What you should do =
Which lines in the material contain the string "option" with matching case? Extract each of those lines in full.

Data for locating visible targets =
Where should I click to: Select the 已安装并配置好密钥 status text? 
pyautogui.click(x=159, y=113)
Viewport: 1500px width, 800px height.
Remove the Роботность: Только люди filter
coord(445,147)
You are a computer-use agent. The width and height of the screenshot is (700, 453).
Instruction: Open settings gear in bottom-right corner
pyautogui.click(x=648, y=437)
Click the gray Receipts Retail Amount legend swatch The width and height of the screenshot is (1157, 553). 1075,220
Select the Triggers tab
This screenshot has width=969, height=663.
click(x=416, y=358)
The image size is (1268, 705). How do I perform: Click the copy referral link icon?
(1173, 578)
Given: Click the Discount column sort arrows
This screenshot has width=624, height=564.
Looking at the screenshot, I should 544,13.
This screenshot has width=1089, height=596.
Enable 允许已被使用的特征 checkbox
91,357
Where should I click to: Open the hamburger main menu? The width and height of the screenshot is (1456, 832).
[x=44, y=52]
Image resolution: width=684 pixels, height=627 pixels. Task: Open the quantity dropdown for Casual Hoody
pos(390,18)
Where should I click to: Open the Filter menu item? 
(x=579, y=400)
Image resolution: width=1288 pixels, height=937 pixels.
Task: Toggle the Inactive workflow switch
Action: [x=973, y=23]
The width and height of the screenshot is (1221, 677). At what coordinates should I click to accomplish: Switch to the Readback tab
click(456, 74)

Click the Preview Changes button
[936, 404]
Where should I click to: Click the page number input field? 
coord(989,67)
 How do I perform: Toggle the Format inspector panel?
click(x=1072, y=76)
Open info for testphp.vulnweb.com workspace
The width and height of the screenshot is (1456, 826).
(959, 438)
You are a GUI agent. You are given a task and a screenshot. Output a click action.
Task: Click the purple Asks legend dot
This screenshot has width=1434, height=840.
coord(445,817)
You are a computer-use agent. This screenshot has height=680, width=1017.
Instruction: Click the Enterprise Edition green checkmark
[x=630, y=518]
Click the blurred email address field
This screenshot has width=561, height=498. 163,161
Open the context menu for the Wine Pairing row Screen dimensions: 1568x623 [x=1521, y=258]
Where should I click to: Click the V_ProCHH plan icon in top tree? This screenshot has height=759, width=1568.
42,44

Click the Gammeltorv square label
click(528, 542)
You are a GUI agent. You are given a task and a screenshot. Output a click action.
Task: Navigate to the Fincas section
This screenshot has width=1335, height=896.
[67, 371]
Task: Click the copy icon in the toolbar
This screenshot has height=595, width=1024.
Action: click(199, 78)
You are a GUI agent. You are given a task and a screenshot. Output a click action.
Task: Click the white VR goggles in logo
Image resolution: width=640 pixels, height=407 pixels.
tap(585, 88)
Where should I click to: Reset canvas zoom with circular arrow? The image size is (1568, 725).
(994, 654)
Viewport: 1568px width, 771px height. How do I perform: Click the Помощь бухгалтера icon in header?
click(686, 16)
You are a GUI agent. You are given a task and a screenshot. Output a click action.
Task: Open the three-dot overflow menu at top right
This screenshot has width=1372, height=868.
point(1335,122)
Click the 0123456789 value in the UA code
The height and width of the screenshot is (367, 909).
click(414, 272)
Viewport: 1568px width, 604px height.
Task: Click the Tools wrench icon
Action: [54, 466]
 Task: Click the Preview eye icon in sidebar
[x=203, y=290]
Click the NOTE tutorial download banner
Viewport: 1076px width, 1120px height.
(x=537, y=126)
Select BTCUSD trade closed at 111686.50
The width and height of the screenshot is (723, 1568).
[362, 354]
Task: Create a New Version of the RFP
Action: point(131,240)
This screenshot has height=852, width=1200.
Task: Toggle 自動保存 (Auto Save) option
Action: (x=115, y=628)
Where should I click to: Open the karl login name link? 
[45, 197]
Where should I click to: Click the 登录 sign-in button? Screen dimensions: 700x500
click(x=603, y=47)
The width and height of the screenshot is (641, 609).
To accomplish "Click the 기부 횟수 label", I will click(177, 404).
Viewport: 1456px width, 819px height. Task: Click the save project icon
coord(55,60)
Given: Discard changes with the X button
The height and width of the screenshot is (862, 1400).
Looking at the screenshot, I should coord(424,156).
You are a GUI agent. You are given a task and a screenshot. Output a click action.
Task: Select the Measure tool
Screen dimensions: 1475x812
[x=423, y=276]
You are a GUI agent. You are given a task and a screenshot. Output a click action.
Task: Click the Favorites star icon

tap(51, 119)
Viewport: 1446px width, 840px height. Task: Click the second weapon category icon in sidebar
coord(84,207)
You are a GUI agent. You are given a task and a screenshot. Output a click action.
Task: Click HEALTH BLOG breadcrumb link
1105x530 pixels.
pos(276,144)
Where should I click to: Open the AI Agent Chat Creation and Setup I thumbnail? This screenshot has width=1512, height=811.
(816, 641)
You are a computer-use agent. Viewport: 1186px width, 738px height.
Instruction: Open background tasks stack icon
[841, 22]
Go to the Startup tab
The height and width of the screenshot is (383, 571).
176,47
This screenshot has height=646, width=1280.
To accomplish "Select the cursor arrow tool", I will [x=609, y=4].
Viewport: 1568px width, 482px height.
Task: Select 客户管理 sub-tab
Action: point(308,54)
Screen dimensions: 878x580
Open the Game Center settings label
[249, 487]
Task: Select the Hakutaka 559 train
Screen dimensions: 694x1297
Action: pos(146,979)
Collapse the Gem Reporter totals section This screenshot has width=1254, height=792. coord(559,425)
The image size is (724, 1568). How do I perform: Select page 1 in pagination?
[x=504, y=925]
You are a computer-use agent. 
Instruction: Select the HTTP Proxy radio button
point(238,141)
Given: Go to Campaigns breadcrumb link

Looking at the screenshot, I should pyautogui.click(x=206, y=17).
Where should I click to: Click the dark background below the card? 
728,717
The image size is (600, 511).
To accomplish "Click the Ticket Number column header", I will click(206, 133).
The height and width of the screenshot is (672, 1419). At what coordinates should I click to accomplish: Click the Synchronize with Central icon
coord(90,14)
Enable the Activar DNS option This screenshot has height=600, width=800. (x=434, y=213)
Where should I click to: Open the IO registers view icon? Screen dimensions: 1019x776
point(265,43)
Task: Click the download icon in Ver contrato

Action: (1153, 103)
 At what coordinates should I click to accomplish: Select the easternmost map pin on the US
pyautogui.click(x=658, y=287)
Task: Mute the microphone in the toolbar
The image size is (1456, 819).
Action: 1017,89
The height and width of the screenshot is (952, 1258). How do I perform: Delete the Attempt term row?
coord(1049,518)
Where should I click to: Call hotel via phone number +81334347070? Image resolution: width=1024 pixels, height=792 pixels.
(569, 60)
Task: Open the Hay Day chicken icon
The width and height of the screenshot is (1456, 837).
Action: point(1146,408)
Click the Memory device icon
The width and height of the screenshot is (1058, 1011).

Solved problem =
Task: Toggle 自動保存 (Auto Save) option
Enable the Activar DNS option This screenshot has height=600, width=800. (x=434, y=213)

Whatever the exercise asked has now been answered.